| 摘 要: 长读长RNA-seq能够直接解析复杂可变剪接,但其分析通常依赖高质量参考基因组,从而限制了在非模式生物中的应用。尽管已有研究利用二代RNA-seq构建超级转录本以替代参考基因组开展分析,面向长读长RNA-seq数据的方法仍然缺乏。为此,本文提出LRST,一种面向无参考长读长转录组的超级转录本构建框架。LRST通过转录本重建、基因级聚类和簇内结构整合,将冗余转录本统一编码为基因级超级转录本表示,为表达定量和剪接结构分析提供一致的坐标体系。在评估中,基于同一真值转录本集合及表达谱分别模拟生成长读长与短读RNA-seq数据,并以短读数据构建的超级转录本组作为对照。结果表明,LRST在基因覆盖率(88.38% vs 69.41%)、嵌合率(0.21% vs 3.11%)及剪接位点恢复(F1=0.9144 vs 0.4518)方面均优于对照方法。该方法在无参考条件下构建稳健的基因级超级转录本表示,为转录组分析提供统一且具有结构解释性的坐标基础。 |
| 关键词: 长读长测序 超级转录本 无参考转录组 剪接结构恢复 |
|
中图分类号: TP311.5
文献标识码:
|
|
| LRST: Reference-free SuperTranscript Construction from Long-read RNA-seq Data |
|
ZHANG Yuchen, DAI Qi
|
College of Life Sciences and Medicine, Zhejiang Sci-Tech University
|
| Abstract: Long-read RNA-seq can directly resolve complex alternative splicing, but its analysis usually depends on a high-quality reference genome, which limits its application in non-model organisms. Although previous studies have used second-generation RNA-seq to construct supertranscripts as a substitute for a reference genome, methods specifically designed for long-read RNA-seq data remain lacking.
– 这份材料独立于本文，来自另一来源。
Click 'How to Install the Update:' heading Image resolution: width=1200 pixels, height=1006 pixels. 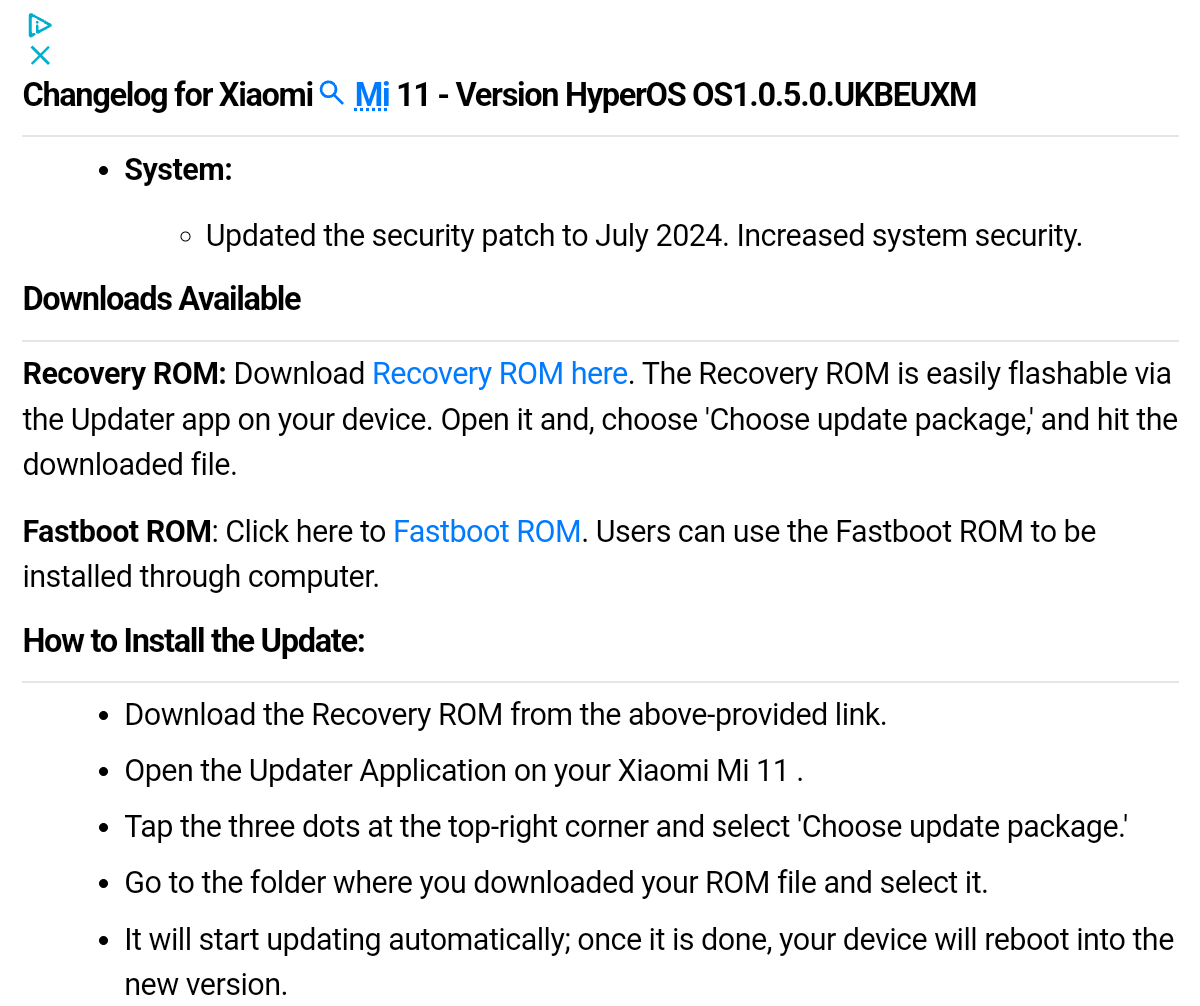point(194,640)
To address this gap, this study proposes LRST, a supertranscript construction framework for reference-free long-read transcriptomes. Through transcript reconstruction, gene-level clustering, and intra-cluster structural integration, LRST encodes redundant transcripts into gene-level linear representations, thereby providing a consistent coordinate system for expression quantification and splicing structure analysis. In the evaluation, long-read and short-read RNA-seq datasets were separately simulated from the same ground-truth transcript set and expression profile, and the supertranscriptome constructed from the short-read data was used as the baseline for comparison. The results show that LRST significantly outperforms the baseline method in gene coverage (88.38% vs. 69.41%), chimera rate (0.21% vs. 3.11%), and splice-junction recovery (F1 = 0.9144 vs. 0.4518). Under reference-free conditions, this method constructs robust gene-level linear representations and provides a unified, structurally interpretable coordinate framework for transcriptome analysis. |
| Keywords: long-read sequencing superTranscript reference-free transcriptome splice structure recovery |